If the "Harry Potter" books opened up fantasy for generations of readers, what will be the "gateway drug" for nonfiction readers? The author considers Jonathan Hunt's question.
One of the big questions for nonfiction lovers was posed by Jonathan Hunt a couple of years ago. He suggested that the “Harry Potter” series had opened up fantasy for generations of readers. What kind of book, he asked, would be the “gateway drug” for nonfiction readers? What could/should we offer lovers of those discrete weird-and-wacky fact books as a next step in their reading growth? How can we lead them from record- and list-filled books to inquiry, questioning, and critical reading? Jonathan proposed the
Steve Sheinkin model of “reads like a novel” pace and engagement as one answer. I spent my day today with teachers at the
Literacy for All conference in Providence, RI, and polled them. An answer emerged that held real promise. Let me know what you think. One 8th grade teacher suggested turning kids loose on researching their own local "Weird But True!" (National Geographic) set of facts and records. Another brought up articles in magazines such as
Popular Science, which describe how some interesting object or mechanism is constructed.
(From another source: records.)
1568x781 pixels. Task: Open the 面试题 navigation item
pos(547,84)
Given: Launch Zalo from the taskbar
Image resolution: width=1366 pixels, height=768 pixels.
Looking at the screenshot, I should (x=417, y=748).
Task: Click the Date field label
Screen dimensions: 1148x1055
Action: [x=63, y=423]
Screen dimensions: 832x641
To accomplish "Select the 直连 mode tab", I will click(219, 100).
And today, at a staff development conference in New Jersey, a teacher mentioned how popular the football cookbooks are with elementary school-age boys. She asked why there aren't baseball, basketball, and soccer cookbooks. I answered, "let's have our students write them."
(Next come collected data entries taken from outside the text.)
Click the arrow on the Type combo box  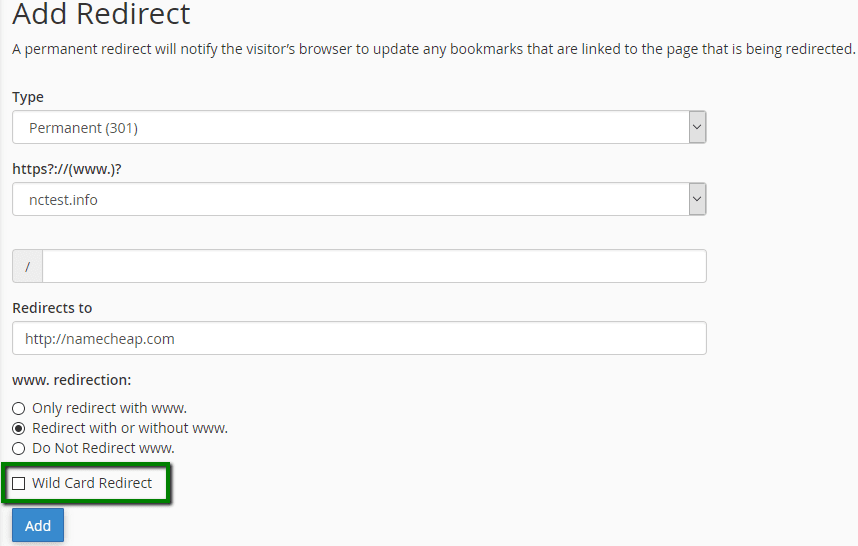coord(697,127)
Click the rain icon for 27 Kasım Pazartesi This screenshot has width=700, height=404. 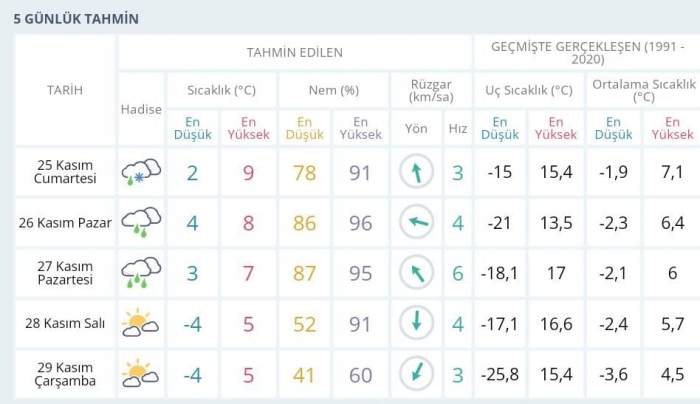[x=140, y=272]
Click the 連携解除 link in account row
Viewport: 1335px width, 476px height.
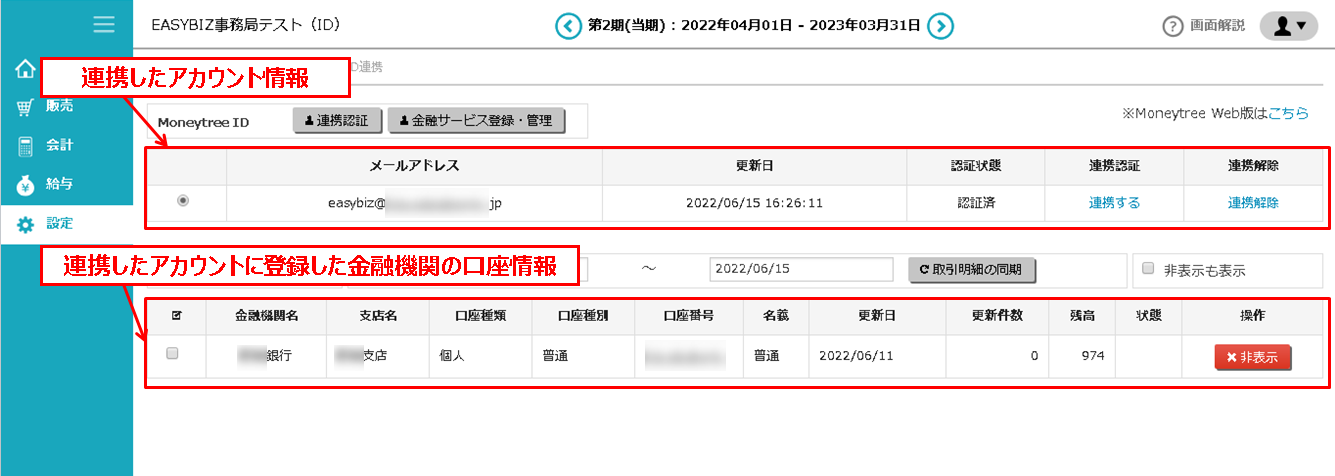[x=1253, y=202]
As I thought about these exchanges and what they suggested, I saw the answer: making, doing, creating. If, as younger readers, these students gathered stats and facts, a logical extension might be to put information into action by generating something. That something could be building robots, geocaching, producing a public service announcement tackling some social ill, or researching and reporting on a local ecological issue–anything, really. I think this idea holds real promise. Minds that had been actively accumulating can be set loose on instructions, then plans, then competition. As kids create we might offer them biographies of inventors, survivalists, adventurers–people who have impacted the communities and the world they live in. Action paired with models is made doubly relevant because it matches students’ current challenges and interests. I like this version of the “gateway drug” because it does not build a nonfiction reading sequence on patterns drawn from fiction. Of course, page-turning narrative nonfiction has a lot to offer. But that is one option for one set of readers. The information accumulation-to-creation passage begins to explore nonfiction with readers on their own terms. I can easily see how students accustomed to figuring out how to do something would begin to question how someone else has solved a problem. And that is the step “up” to inquiry that waits on the other side of the gate.